If you're craving a traditional homemade pie, 3.14 has you covered. This slice of pie ($3) has everything you want and expect in a good pumpkin pie. Each slice comes from a fresh baked, made-from-scratch pie; a recipe that has been handed down through the owner's family for generations. The pie is very rustic, like something you would expect to pop out of your own oven. While you can almost feel the texture of each ingredient, the flavor is balanced. And the crust. The crust is one of the most flaky, buttery, fork tender crusts we've ever tasted on a pumpkin pie. The family that runs this newly opened White Center bakery has been making pies every Thanksgiving for themselves and loved ones, but this is the first year they're selling their pies retail. The first time we went they were out of pumpkin pie, but promised more within the hour. When we returned, we got a piping hot piece of pie that smelled like cinnamon and spices. We chilled it before we ate it, for the sake of comparison, and found a new reason to venture to White Center.

The Champ

We were lucky to have chosen two strong contenders for this challenge.
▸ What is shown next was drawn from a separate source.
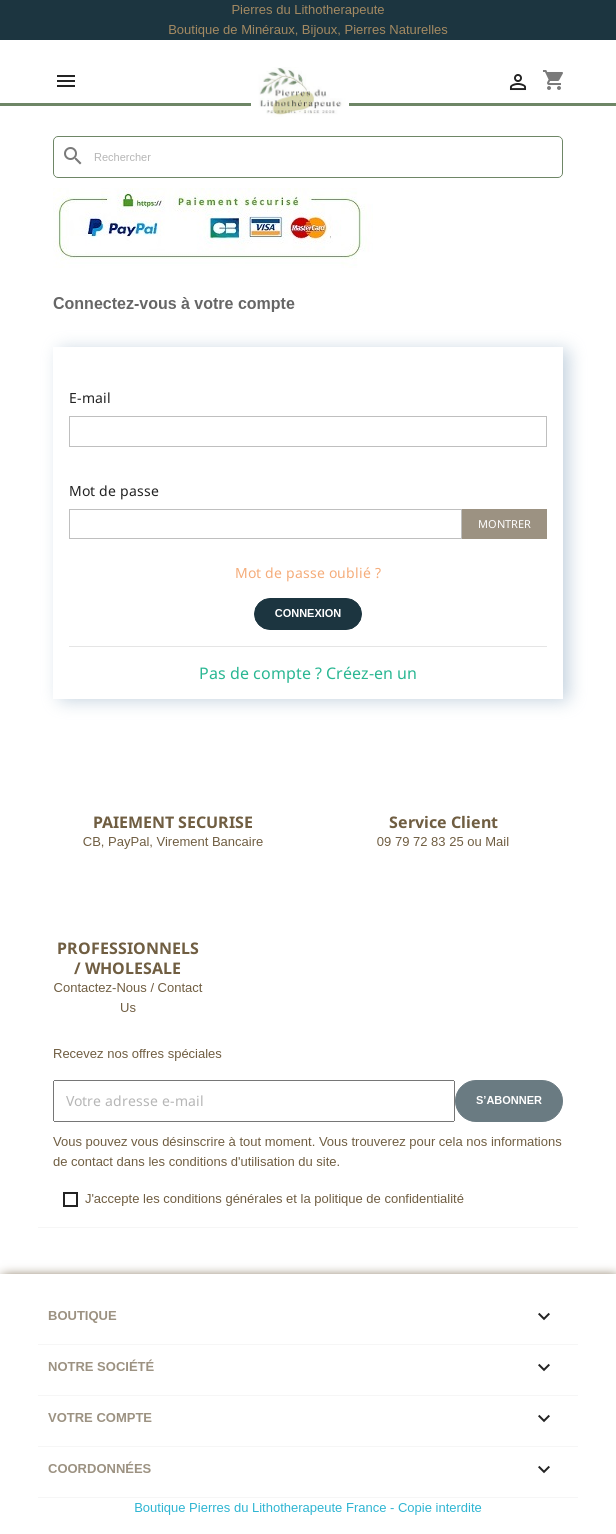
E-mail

Quite honestly, we've had some really bad pumpkin pies and weren't quite sure what these two Seattle bakeries would deliver. Plus, more than a few establishments had run out of pie by the time we got our grubby hands on our share, making us even more appreciative that we found two great places that were fully stocked. Back to the important stuff: the biggest difference between these two pies was construction. Le Panier's had the finesse of a French patisserie. It was refined in taste and appearance. 3.14's pie was less polished, but had a more intense flavor. It's the type of quintessential American pie they write holiday songs about. Le Panier's is the kind of pie you'd be proud to bring to someone's dinner party because it's beautiful and tastes good. Le Panier wins this challenge by a slice.